A noteworthy aspect of flecsi::exec::task_prologue_base‘s implementation is that a task can run concurrently with the installation of its future on the fields. While this ordering may seem unsafe, it is legitimized by the fact that task launches are serialized. As a result, the vulnerable state between dependencies being derived and the task’s future being installed is in fact unobservable by a FleCSI program.

flecsi::exec::task_prologue_base is exposed via a template, task_prologue, but the template argument (the processor type) is ignored because the HPX backend does not distinguish processor types.

flecsi::exec::fold::wrap

This class defines overloads of operator() that perform HPX data serialization. hpx::serialization::serialize_buffer<R> is a special zero-copy-enable serialization type integrated with the HPX serialization infrastructure. It enables wrapping arrays of any type R to prevent copy operations from being performed on those arrays during serialization.

data module

In this module, the HPX backend provides an implementation of flecsi::data::copy_engine and flecsi::data::backend_storage. Although both implementations perform operations that are unique to HPX, large parts of the code are shared with the MPI backend.

flecsi::data::copy_engine

The HPX-specific code for flecsi::data::copy_engine customizes the operations that correspond to APIs exposed by HPX such as collective operations and peer-to-peer communication between processes.

flecsi::data::backend_storage

This type holds the HPX backend-specific data items needed to manage the execution dependencies among FleCSI tasks (described in Managing Task Dependencies below). The relevant data types are as follows. flecsi::data::backend_storage, which is instantiated for each FleCSI field, comprises a single hold for the most recent write to the field and a vector of holds for the reads since. A hold, which may be empty, comprises a pointer into the HPX communicator graph and a fate. A fate is a future that can be shared by multiple holds. (It wraps a hpx::shared_future<void>.)

Managing Task Dependencies

The HPX backend establishes explicit dependencies among HPX tasks to impose a partial ordering of FleCSI tasks based on launch order and the access rights specified for the relevant field accessors. However, the backend additionally adds internal HPX tasks to the task-dependency graph. These internal HPX tasks manage operations related to copy engines and field reductions.

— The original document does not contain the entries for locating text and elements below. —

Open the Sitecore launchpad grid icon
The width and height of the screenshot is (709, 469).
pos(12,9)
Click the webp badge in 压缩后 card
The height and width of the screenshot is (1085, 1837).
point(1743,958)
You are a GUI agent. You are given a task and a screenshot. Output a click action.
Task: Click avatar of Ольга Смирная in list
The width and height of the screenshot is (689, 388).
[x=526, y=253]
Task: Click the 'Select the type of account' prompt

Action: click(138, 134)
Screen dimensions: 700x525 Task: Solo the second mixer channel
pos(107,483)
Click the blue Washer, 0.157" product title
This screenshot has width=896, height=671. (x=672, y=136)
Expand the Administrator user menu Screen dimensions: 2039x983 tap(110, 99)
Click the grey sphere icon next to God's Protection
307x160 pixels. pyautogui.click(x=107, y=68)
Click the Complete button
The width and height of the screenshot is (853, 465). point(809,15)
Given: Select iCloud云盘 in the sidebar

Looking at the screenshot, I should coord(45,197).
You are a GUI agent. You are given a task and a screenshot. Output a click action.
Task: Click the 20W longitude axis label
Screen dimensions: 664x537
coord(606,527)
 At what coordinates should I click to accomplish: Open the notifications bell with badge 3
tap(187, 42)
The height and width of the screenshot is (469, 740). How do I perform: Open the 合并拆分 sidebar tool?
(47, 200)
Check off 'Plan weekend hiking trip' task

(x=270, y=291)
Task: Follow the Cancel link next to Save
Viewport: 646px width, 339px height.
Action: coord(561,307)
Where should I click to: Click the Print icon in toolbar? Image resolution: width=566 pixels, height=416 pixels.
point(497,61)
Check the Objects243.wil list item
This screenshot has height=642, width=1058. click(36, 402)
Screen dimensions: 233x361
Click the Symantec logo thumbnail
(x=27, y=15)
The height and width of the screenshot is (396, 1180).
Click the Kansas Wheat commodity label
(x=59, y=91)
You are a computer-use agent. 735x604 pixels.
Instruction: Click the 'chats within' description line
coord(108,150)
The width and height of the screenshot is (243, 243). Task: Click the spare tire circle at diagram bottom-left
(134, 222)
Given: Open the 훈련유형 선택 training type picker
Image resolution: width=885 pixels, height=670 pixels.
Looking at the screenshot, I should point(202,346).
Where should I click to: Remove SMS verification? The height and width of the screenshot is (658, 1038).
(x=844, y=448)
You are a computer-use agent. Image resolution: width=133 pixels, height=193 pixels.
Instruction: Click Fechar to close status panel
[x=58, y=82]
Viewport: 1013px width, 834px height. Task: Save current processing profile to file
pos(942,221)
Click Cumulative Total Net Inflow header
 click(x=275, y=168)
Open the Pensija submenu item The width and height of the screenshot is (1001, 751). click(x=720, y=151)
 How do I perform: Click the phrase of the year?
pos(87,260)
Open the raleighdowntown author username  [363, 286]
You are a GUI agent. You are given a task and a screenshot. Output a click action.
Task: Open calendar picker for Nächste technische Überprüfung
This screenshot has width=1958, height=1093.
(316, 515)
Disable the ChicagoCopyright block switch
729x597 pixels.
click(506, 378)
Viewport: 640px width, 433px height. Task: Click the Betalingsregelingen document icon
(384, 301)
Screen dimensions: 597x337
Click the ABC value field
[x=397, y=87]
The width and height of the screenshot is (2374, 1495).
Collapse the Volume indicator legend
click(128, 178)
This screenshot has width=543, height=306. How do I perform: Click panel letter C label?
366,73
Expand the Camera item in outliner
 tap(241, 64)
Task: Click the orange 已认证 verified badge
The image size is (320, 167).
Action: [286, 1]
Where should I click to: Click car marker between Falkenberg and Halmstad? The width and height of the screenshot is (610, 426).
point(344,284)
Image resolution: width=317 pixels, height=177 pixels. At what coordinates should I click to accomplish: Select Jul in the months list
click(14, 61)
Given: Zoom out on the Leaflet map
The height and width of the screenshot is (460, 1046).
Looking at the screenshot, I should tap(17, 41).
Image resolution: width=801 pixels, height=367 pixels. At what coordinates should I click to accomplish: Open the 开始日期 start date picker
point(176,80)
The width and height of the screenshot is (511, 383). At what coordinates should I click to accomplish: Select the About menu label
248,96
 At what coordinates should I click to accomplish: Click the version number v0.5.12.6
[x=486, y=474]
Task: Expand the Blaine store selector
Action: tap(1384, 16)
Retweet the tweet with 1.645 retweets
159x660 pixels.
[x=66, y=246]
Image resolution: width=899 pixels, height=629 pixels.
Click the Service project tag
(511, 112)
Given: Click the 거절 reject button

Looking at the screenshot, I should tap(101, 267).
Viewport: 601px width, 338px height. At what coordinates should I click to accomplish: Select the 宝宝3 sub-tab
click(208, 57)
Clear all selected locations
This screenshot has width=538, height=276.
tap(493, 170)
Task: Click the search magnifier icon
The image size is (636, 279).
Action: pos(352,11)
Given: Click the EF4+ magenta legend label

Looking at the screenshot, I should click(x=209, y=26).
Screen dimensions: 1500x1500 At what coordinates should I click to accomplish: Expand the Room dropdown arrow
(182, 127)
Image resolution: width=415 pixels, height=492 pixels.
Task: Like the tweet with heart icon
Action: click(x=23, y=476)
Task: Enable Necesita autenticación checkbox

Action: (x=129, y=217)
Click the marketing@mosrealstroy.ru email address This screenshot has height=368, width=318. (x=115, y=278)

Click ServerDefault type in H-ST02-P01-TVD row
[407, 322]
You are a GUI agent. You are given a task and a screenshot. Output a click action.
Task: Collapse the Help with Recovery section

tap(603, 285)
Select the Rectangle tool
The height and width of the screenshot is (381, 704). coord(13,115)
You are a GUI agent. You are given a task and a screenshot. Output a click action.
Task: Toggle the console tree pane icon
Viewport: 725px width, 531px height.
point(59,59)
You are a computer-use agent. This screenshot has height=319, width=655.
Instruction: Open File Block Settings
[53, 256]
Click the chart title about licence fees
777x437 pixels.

A dependency is represented by an HPX hpx::shared_future<void> that is associated with the corresponding FleCSI field data. Each task stores for each field a pointer to a single empty future to be used by subsequent dependent tasks. When the HPX task is launched, it replaces the empty future with a concrete future from hpx::dataflow.

Each read of a field depends on completing only the most recent write of that field. (This is why a single write hold suffices.) Each write of a field depends on completing all of the most recent reads of that field. (This is why a vector of read hold is required.) In the case of write-after-write (i.e., wo or rw accesses with no intervening ro accesses), the write of the field depends only on the most recent write to that field. Thus, the HPX backend maintains the frontier of the task graph, which suffices for dynamically adding new dependencies.